How to Trap a Mechanical Wave and Store Its Energy
A new study by researchers at the CUNY ASRC could lead to advances in quantum computing and ultra-low energy photonics.
Researchers at the Advanced Science Research Center at The Graduate Center, CUNY, have found a way to play a “trick” on mechanical waves. Their method lets the scientists store the waves indefinitely without losing energy, and release them on demand in a specific direction.
The research could lead to advances in quantum computing and ultra-low energy photonics, the authors say. As mechanical waves are used to evaluate the integrity of bridges, the study could also contribute to improvements in testing technology.

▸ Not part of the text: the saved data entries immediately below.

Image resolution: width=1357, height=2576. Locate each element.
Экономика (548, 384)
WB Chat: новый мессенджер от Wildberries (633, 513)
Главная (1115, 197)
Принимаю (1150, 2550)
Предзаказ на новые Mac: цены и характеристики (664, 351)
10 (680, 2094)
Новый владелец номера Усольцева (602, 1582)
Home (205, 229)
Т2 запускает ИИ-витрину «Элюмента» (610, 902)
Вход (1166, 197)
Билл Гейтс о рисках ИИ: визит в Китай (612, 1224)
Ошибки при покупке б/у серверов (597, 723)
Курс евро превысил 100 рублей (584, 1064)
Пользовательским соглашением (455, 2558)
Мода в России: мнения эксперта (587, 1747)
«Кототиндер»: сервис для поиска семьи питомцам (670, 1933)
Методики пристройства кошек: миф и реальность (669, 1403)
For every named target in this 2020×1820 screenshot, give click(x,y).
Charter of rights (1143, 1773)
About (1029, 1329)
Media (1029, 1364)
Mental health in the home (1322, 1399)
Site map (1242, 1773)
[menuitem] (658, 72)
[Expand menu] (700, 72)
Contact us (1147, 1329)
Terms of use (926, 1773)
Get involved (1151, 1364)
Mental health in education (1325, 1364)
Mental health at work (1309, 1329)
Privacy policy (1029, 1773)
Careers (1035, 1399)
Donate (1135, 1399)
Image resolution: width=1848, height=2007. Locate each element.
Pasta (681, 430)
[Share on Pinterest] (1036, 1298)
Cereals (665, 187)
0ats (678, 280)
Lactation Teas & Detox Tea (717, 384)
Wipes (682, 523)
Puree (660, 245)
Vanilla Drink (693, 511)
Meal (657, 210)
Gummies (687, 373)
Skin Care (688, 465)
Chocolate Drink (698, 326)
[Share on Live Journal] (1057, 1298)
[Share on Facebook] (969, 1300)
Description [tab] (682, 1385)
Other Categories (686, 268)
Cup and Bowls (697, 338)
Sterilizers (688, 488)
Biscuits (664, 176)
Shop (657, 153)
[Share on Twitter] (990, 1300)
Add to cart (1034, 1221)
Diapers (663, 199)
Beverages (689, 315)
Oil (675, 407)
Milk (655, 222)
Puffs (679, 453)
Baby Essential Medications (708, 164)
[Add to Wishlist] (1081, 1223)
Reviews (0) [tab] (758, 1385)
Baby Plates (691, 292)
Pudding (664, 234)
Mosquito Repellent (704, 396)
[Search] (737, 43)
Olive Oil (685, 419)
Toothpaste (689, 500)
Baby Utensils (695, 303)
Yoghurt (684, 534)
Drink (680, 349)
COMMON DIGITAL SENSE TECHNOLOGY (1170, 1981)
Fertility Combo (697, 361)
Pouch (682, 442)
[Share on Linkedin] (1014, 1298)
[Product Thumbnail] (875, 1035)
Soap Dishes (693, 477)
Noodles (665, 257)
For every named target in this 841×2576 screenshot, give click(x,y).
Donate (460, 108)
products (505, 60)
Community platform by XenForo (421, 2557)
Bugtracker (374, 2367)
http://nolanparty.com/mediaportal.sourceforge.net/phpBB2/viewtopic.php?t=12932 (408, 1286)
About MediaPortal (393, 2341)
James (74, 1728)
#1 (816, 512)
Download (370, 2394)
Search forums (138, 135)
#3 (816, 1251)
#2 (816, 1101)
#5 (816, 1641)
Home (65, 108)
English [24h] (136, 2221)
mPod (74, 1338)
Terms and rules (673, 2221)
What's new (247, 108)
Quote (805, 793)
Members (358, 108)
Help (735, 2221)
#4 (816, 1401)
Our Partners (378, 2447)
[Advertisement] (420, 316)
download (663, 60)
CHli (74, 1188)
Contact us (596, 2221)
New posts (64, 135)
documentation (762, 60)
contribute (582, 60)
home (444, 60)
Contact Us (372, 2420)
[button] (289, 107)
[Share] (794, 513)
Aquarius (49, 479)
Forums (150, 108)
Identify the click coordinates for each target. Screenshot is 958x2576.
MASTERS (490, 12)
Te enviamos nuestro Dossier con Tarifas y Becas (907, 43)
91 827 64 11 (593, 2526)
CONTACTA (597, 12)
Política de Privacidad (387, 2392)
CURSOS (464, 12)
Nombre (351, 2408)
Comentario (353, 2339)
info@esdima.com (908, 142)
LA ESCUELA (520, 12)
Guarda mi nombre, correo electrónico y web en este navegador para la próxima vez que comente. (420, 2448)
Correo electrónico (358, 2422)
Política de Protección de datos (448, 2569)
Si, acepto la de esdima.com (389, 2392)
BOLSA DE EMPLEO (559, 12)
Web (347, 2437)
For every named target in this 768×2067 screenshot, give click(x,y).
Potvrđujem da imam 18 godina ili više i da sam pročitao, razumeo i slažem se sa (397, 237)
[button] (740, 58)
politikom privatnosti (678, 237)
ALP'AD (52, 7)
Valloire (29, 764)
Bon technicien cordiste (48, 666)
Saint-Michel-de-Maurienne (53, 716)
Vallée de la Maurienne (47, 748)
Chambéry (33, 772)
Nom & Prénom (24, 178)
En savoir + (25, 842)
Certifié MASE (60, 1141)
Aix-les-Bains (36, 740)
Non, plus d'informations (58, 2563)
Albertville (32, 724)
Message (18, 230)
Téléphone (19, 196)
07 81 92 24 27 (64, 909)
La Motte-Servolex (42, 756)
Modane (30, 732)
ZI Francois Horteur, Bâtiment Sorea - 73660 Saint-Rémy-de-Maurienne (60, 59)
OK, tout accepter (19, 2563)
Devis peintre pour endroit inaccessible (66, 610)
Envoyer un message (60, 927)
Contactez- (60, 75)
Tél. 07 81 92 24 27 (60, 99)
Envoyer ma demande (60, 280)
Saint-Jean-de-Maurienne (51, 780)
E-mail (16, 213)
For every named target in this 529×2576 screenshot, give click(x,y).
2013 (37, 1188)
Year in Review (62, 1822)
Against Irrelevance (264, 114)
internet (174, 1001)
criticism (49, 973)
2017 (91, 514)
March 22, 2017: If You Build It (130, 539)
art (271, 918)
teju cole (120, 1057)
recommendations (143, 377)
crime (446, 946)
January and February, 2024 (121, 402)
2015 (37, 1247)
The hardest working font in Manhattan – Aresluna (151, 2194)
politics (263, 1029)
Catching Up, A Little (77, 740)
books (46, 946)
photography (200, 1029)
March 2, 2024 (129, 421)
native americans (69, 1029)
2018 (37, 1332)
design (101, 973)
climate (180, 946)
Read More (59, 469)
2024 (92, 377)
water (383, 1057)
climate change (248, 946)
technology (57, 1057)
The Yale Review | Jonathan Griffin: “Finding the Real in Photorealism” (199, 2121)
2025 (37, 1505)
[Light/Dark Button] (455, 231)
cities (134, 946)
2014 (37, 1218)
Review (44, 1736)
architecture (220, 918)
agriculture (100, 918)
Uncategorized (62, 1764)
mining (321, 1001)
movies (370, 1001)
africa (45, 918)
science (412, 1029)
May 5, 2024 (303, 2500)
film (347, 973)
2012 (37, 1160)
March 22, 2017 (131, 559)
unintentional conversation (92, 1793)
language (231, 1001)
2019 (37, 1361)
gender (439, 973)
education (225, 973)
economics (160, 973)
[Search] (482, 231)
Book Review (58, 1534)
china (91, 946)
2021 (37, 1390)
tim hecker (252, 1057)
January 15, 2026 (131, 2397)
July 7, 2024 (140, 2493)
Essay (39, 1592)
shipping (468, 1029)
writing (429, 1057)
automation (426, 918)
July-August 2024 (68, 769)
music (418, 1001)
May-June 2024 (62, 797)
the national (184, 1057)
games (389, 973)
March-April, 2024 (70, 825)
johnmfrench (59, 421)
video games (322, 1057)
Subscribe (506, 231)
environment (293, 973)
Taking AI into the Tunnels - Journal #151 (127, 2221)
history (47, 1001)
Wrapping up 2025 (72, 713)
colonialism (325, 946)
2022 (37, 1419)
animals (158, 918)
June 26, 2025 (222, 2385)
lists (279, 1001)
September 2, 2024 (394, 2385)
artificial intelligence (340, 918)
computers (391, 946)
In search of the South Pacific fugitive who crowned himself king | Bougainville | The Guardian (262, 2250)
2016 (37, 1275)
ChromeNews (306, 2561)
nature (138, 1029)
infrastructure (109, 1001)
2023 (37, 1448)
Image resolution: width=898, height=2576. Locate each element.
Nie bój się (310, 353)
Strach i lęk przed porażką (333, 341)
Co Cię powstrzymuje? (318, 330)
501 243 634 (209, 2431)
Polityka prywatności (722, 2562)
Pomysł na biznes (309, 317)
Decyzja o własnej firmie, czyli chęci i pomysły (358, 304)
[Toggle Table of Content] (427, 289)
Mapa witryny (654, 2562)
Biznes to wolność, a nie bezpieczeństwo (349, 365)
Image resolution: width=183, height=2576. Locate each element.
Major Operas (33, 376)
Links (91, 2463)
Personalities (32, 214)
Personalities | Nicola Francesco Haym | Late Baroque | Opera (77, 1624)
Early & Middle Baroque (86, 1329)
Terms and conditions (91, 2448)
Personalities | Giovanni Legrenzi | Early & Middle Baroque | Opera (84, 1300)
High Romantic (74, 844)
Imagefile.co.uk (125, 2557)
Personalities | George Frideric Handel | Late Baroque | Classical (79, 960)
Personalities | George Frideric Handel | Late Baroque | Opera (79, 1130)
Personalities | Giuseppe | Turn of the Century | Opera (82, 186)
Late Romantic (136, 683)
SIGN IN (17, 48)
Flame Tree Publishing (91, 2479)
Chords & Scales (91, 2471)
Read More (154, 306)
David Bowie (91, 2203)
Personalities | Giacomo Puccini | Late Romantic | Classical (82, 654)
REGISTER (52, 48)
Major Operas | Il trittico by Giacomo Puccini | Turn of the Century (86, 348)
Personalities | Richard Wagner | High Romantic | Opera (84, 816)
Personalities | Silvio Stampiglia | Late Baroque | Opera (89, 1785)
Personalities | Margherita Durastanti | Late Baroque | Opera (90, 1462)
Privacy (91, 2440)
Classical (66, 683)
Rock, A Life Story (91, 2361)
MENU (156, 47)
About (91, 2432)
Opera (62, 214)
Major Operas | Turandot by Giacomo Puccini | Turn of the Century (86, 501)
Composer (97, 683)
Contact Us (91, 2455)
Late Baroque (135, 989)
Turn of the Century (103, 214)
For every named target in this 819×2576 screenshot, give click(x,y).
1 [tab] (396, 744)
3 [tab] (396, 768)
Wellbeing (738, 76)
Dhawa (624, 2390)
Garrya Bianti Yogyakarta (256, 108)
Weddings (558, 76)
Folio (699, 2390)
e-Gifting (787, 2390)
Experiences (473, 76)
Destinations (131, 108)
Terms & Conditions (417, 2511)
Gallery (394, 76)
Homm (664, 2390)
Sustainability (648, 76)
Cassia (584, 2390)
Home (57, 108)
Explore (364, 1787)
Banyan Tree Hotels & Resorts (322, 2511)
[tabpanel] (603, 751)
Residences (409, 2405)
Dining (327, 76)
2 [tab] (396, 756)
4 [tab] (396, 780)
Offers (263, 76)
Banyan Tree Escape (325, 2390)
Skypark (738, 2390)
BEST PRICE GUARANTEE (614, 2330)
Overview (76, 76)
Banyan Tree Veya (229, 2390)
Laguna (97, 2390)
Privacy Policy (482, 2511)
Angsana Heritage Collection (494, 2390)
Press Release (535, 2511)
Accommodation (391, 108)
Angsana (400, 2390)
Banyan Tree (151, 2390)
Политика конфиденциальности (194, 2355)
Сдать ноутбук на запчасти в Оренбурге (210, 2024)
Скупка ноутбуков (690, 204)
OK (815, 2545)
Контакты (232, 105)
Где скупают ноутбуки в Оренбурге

Authors on the study, published in Science Advances, include Younes Ra’di, a CUNY ASRC Photonics research professor, and Andrea Alù, the founding director of the Photonics Initiative at the CUNY ASRC.
If you wanted to store a light wave, you could build a box of mirrors and trap it inside. But this box won’t be perfect—some of your photons, or particles of light, will inevitably leak out. The same is true for mechanical waves, like the vibration of a guitar string: Storage tends to be inefficient.
The team has experimentally demonstrated a way around this. Their setup used an aluminum rod with vibrating elements at either end to create waves, and a resonator in the middle. When the waves hit the resonator, some of their energy wants to reflect or scatter away. By changing the strength of the vibrations, the researchers can control how the waves evolve over time and are thus able to cancel out any attempted escapes.
This way the waves are effectively stored in the resonator. Detuning the vibrations or stopping them altogether then releases the waves.
“We are currently exploring the application of similar concepts to other types of waves, including light,” Alù said in an interview with Newsweek. “We envision efficient devices for optical computing and quantum computing based on similar principles, and improving the efficiency of wireless charging, memories and switches.”